In the award-winning Humana Festival play, The Love Talker, thirteen-year old Gowdie lives with her older sister Bun, deep in the woods of Appalachia.  Despite being surrounded by spirits aiming to seduce and deceive them, Bun has managed to keep her sister safe behind the walls of their cabin. Then one day Gowdie strays from the path...from which there is no coming back.  

The Yellow Wallpaper

by Charlotte Perkins Gilman

In the Gothic literature classic, The Yellow Wallpaper, a woman is isolated from her family and confined to a hideously wallpapered room.  She soon becomes aware of another woman trapped behind the yellow pattern, struggling to escape.  The Yellow Wallpaper has been described by scholar Alan Ryan as “one of the finest, and strongest, tales of horror ever written. It may be a ghost story. Worse yet, it may not.” 

Directed by Bryan Rafael Falcón

Oscar Wilde's Salomé
(February 8-18, 2018)

Showtimes: Thursdays-Saturdays 7:30 p.m., Sundays 2:00 p.m., plus a 2:00 p.m. matinee on Saturday, Februrary 17th.

Note: Our Preshow begins approximately 10-15 minutes before the show. Come early, you won't want to miss it!

King Herod's stepdaughter, Salomé, grows fascinated by the imprisoned Jokanaan, even as he hurls insults and threatens devastation. As mad ravings - or perhaps prophetic truths - fall from his lips,

Salomé strikes a bargain with her lecherous stepfather - she will dance for him, in exchange for Jokanaan's head.
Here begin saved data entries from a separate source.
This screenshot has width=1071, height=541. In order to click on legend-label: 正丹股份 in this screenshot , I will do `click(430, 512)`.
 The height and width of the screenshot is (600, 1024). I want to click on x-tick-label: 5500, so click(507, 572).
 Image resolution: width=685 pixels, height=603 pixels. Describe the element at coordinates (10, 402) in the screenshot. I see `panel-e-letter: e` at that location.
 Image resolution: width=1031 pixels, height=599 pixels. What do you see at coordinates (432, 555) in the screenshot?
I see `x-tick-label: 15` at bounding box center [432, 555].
Oscar Wilde’s gorgeous play, banned by The Lord Chamberlain in 1892, reimagines the biblical story of the legendary dance of Salomé and the abhorrent death of John the Baptist.

Directed by Bryan Rafael Falcón

Mr. Burns: A Post-Electric Play
(April 12 - 22, 2018)

by Anne Washburn

Seven days after a cataclysmic event, survivors gather around a fire and find comfort in retelling the stories of Itchy and Scratchy, Bart and Lisa, Homer and Marge.

Seven years later - electric power a fading memory - the episodes and commercials survive among theatrical troupes as oral tradition.  

Seventy years later, the tales - now musical pageant - are imbued with religious significance for a society still reeling from near extinction.  Mr. Burns won the 2014 Drama League Award for Outstanding Production of a Broadway or Off-Broadway Play.

The New York Times compared Mr. Burns to Boccaccio's The Decameron and the grand musical finale was described by Vulture Magazine as “equal parts Brecht and Bart, Homer and the other Homer."